How we gather and use data and what happens to it is a major concern for the modern world. The way businesses and organisations use your personal and private information has been addressed to date by the introduction of legislation such as the Data Protection Directive from the EU. But there have always been issues about how robust this is in our increasingly digital lives.
According to the managing director of DQM GRC, Christine Andrews:
“Unfortunately, for too long, some organisations have presumed consent, worked with implied permission, and experienced data losses that have taken months to detect and report.”
In April 2016, the EU adopted the General Data Protection Regulation and it is set to become law in all member states on 25 May 2018, including the UK.
What is The General Data Protection Regulation?

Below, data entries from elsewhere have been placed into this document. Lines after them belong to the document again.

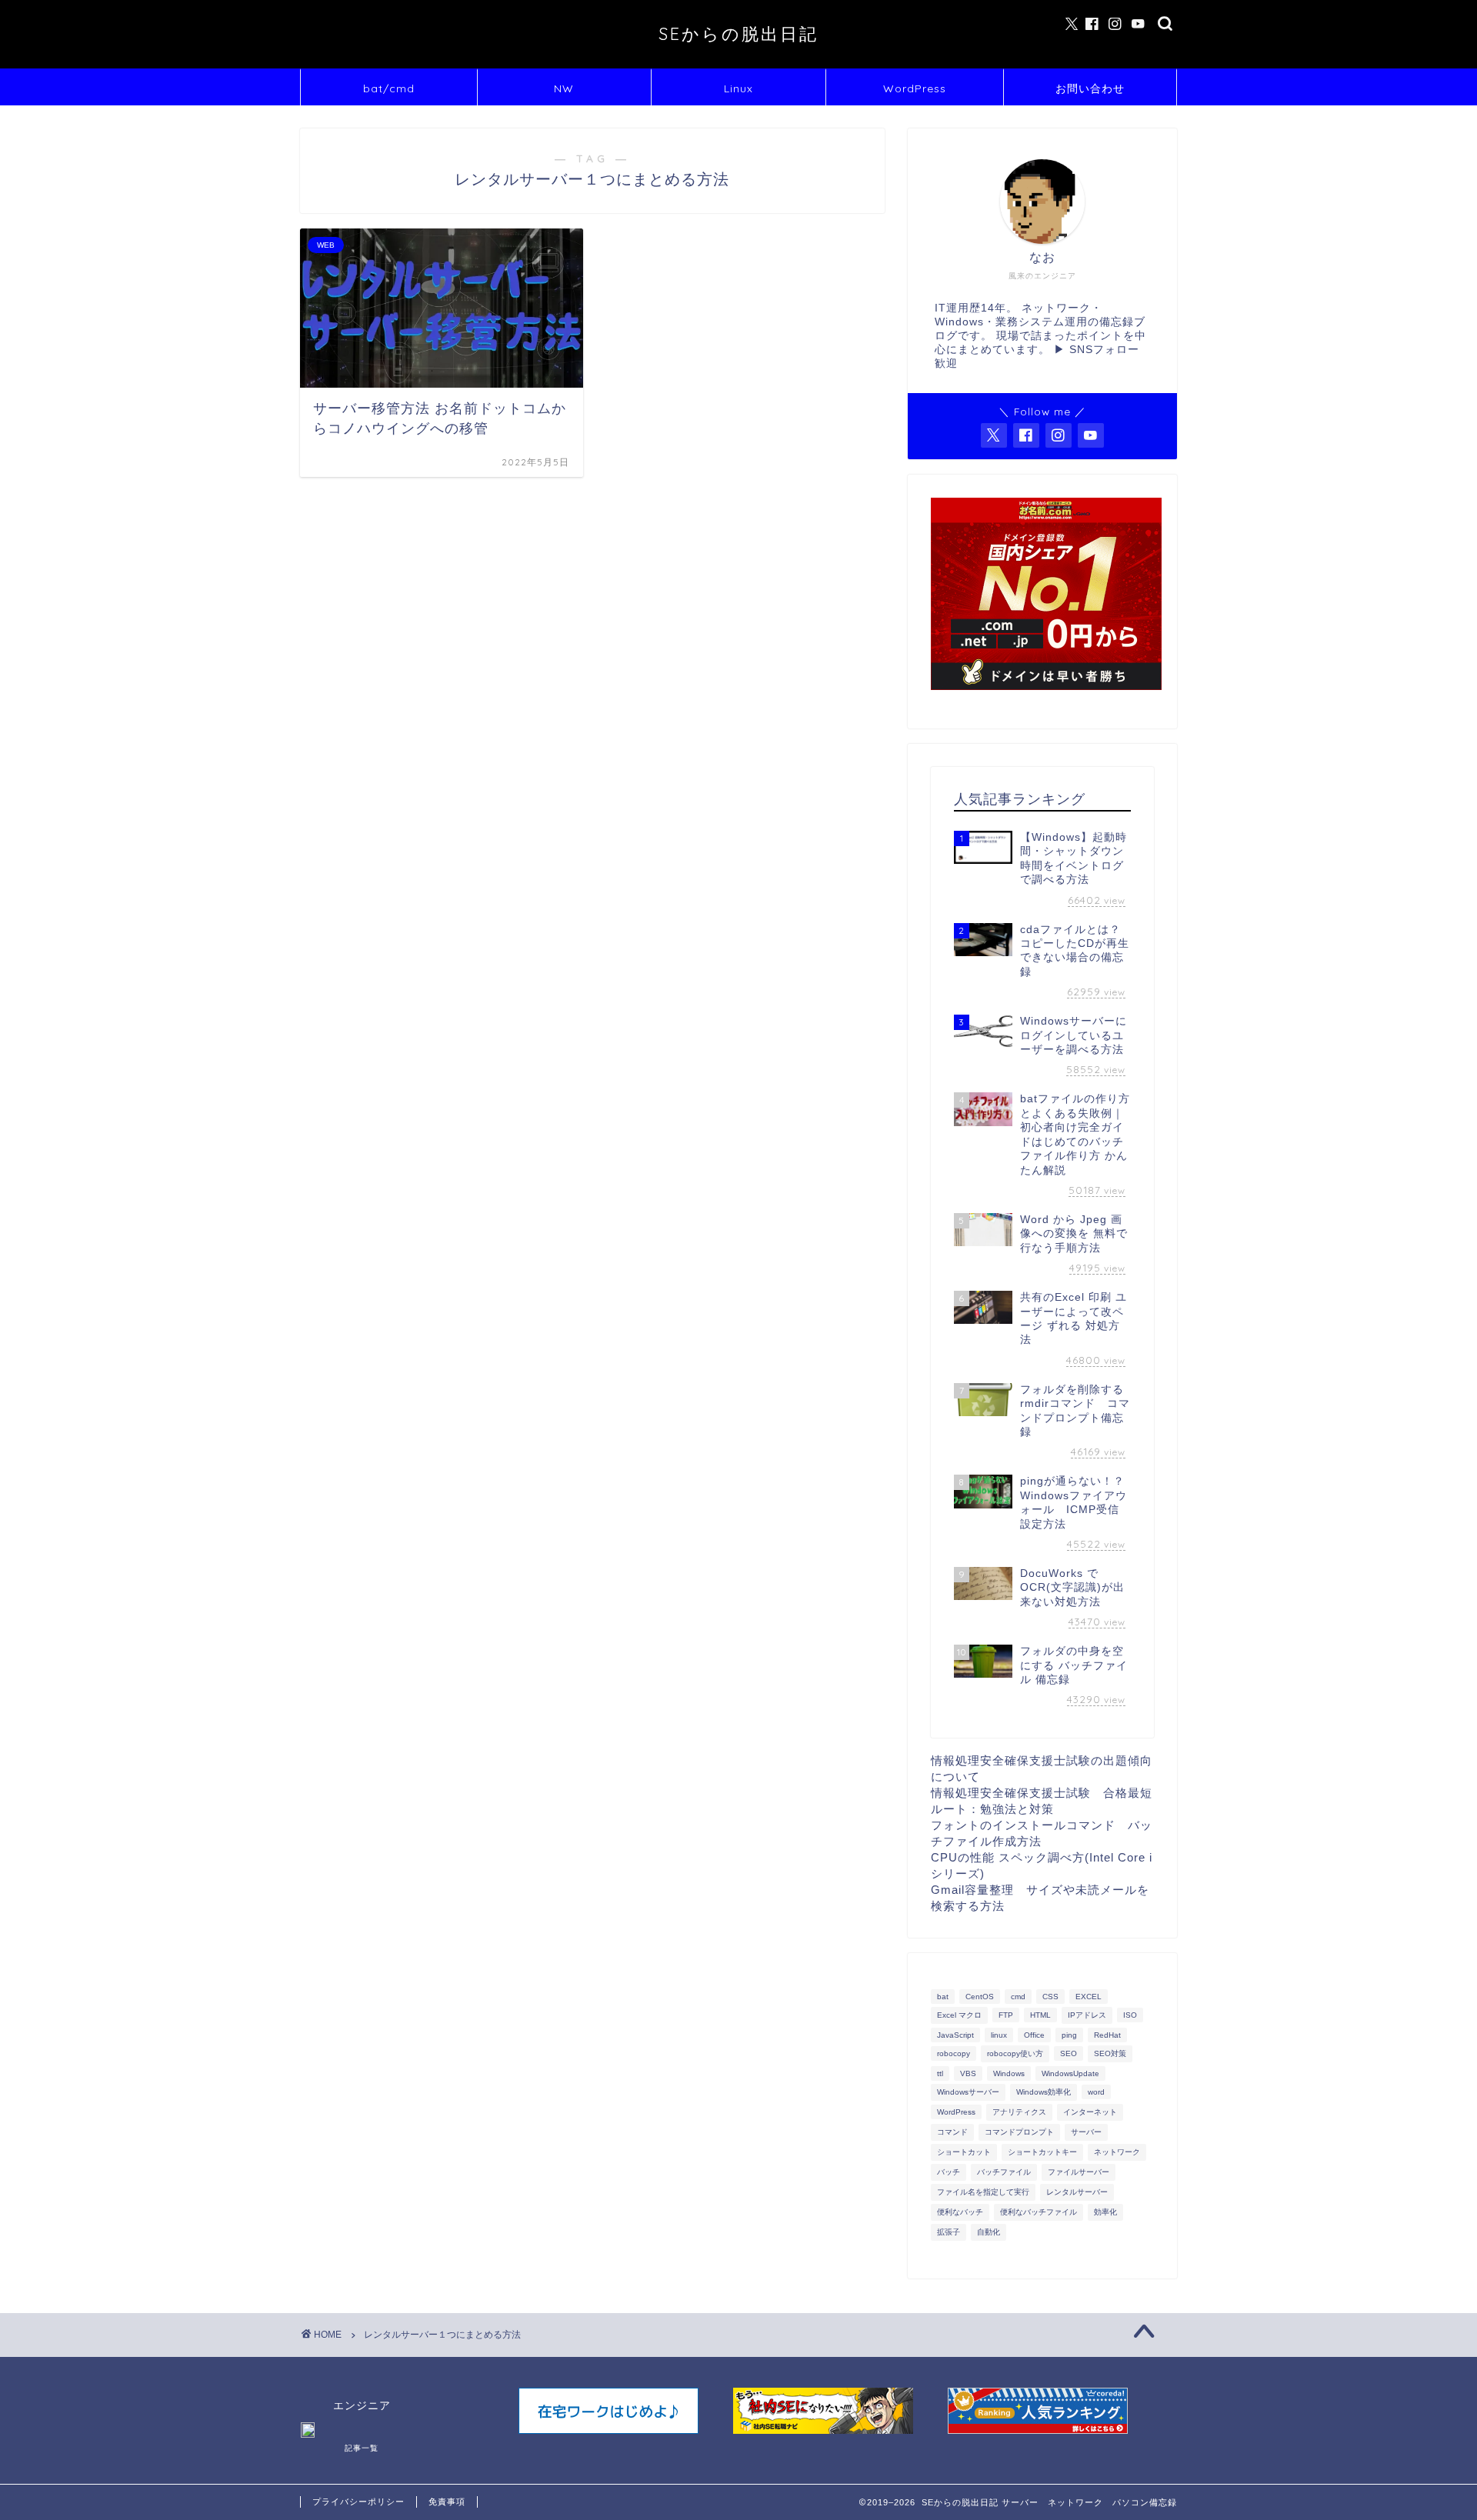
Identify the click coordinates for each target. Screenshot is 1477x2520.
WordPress (914, 88)
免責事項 (446, 2501)
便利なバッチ (960, 2212)
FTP (1006, 2015)
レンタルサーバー (1077, 2192)
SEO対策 (1110, 2053)
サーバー (1086, 2132)
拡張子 (948, 2232)
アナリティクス (1019, 2112)
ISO (1130, 2015)
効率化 (1105, 2212)
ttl (940, 2073)
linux (999, 2035)
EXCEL (1088, 1996)
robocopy (953, 2053)
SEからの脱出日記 (738, 33)
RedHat (1107, 2035)
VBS (968, 2073)
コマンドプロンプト (1019, 2132)
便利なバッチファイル (1038, 2212)
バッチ (948, 2172)
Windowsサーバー (968, 2092)
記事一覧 (361, 2448)
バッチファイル (1004, 2172)
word (1096, 2092)
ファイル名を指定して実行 (983, 2192)
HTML (1040, 2015)
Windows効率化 (1043, 2092)
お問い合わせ (1090, 88)
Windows (1009, 2073)
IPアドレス (1087, 2015)
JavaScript (955, 2035)
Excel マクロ (959, 2015)
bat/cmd (389, 88)
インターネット (1090, 2112)
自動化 (988, 2232)
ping (1069, 2035)
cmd (1018, 1996)
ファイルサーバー (1078, 2172)
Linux (738, 88)
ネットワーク (1117, 2152)
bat (943, 1996)
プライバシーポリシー (358, 2501)
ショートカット (964, 2152)
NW (564, 88)
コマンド (952, 2132)
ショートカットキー (1042, 2152)
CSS (1050, 1996)
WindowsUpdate (1070, 2073)
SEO (1068, 2053)
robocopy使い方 (1015, 2053)
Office (1034, 2035)
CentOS (979, 1996)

The GDPR is essentially an updated version the existing Data Protection Act with added clarification and new levels of accountability. One big change is that any company outside the EU that is targeting consumers in the EU needs to comply with these data protection regulations. The other is the clarifying and strengthening of accountability – the regulation puts the onus on businesses and organisations to demonstrate that they are complying with the rules. This includes maintaining documentation, producing data impact assessments and being transparent about how they carry out data protection.
Some businesses and organisations will need to appoint a data protection officer with sufficient knowledge and experience to handle data protection issues and put the appropriate processes in place. The ability to withdraw consent easily for users and improving how they are made aware of their rights is also included in the new GDPR. The notification of data breaches is another important change and geared to making sure all organisations are transparent in their processes.

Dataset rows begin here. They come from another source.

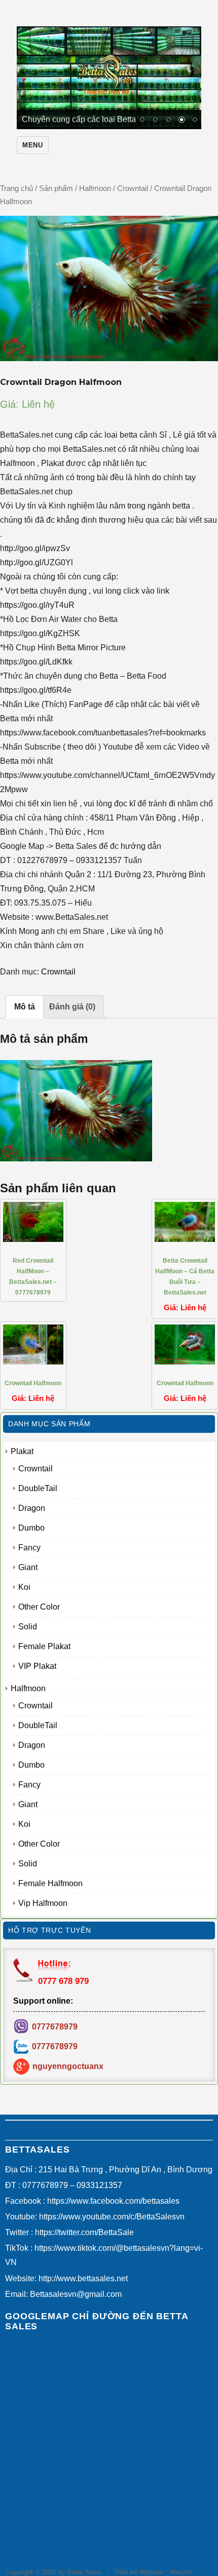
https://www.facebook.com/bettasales (113, 2203)
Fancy (29, 1550)
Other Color (39, 1609)
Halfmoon (95, 191)
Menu (32, 147)
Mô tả (24, 1009)
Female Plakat (44, 1649)
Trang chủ (16, 191)
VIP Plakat (37, 1668)
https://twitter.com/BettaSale (84, 2235)
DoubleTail (37, 1491)
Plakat (22, 1454)
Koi (24, 1589)
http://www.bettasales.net (83, 2281)
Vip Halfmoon (42, 1905)
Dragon (31, 1510)
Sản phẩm (56, 191)
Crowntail (132, 191)
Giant (28, 1570)
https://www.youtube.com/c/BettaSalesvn (112, 2219)
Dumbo (31, 1530)
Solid (27, 1629)
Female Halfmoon (50, 1886)
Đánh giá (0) (72, 1009)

What it Means for Businesses
If you already adopt best practice when it comes to data handling, you probably don’t have much to worry about or much to do in regards to the new GDPR. If you still haven’t got your strategy or a transparent policy in place, then it’s time to start putting one together.
The GDPR is going to change the way that customers expect you to handle their data and getting on the wrong side of the regulation could well cost you in various ways including sanctions and a large fine – up to 4% of your business turnover or up to a £20 million.

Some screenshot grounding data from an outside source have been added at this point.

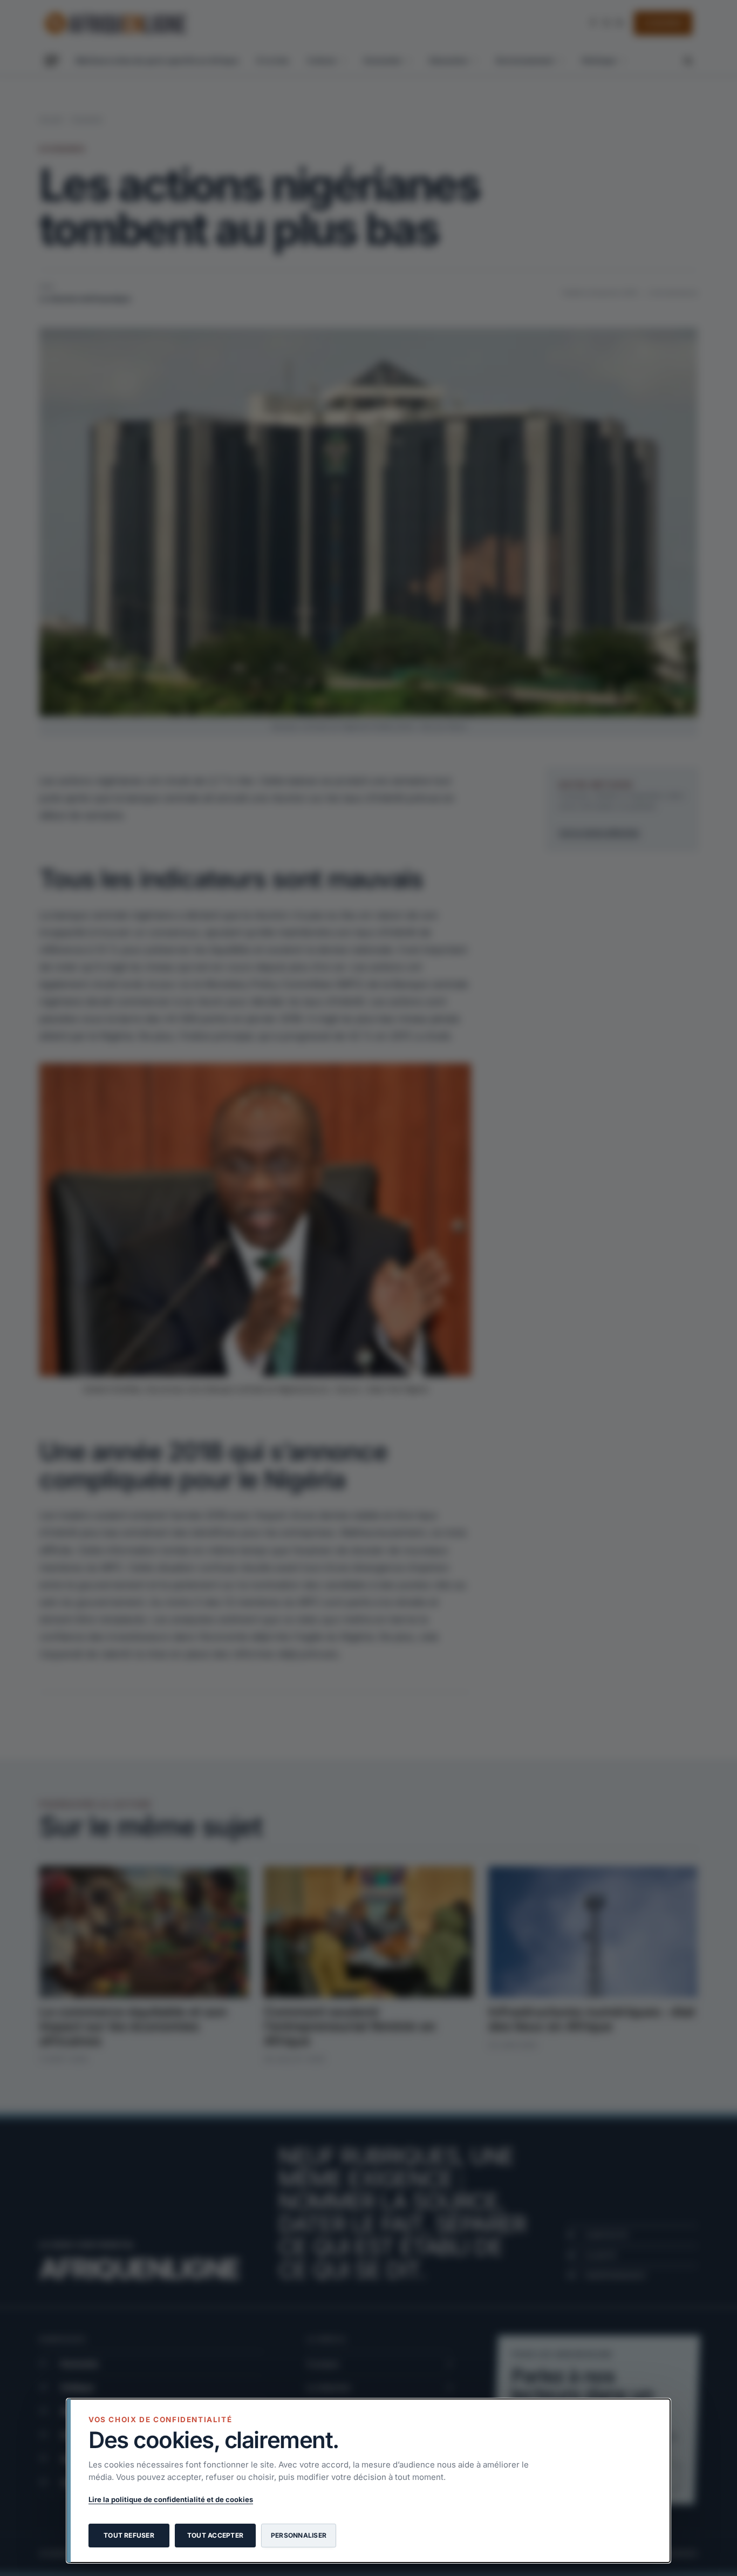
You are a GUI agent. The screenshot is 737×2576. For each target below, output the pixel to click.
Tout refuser (129, 2535)
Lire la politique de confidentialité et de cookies (170, 2499)
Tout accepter (215, 2535)
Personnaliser (298, 2535)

While the regulation doesn’t come in until 2018, businesses need to prepare for the GDPR right now:
- The regulation makes it harder to get consent to use data and easier for consumers to withdraw that consent.
- The right to be forgotten is included.
- Businesses not only have to comply with the GDPR, they need to demonstrate that they are doing so.
- Your business may have to appoint a data protection officer if you fall into certain categories.
- There is a greater onus on businesses to protect all personal data better and report accurately and transparently on all breaches.
- While businesses might be vulnerable to sanctions from the ICO, the regulation may also open them up to claims from disgruntled consumers and users who feel their data has not been handled correctly.
The first thing businesses will need to do in the lead up to 2018 is to evaluate if they are within the catchment of the GDPR. For many this will be the case and that means there is plenty of work to do. You will have to review your current compliance, put in additional measures where needed and even arrange to hire a data protection officer. The biggest problem many businesses are going to face is creating a process for maintaining accurate records which could involve implementing new software as well as updating permissions, including the way they communicate with users.
The cost to UK businesses to comply with the GDPR could be as much as £320 million a year, according to a recent report by the Ministry of Justice. With as much as 70% of businesses stating that they will need to put in new IT systems in order to comply, the new regulations could cause a major drain on resources for organisations across the board. Large companies that deal with ‘big data’ will feel the impact of the GDPR more than any other. It could also impact on industries in different ways, particularly on advertising which has suggested potential losses of some £600 million over the next few years.
The Brexit Effect and GDPR
While leaving the EU and making our own rules might eventually exempt the UK from the GDPR, it’s more likely that we will retain the regulation for our own use and, indeed, the Government have already confirmed this is the case. The regulation applies to any business, wherever they are located, that operates in Europe or targets Europeans as customers.
The advice for all businesses that fall under the net of the GDPR is to start developing the right processes and procedures now rather than waiting until the regulation comes into effect.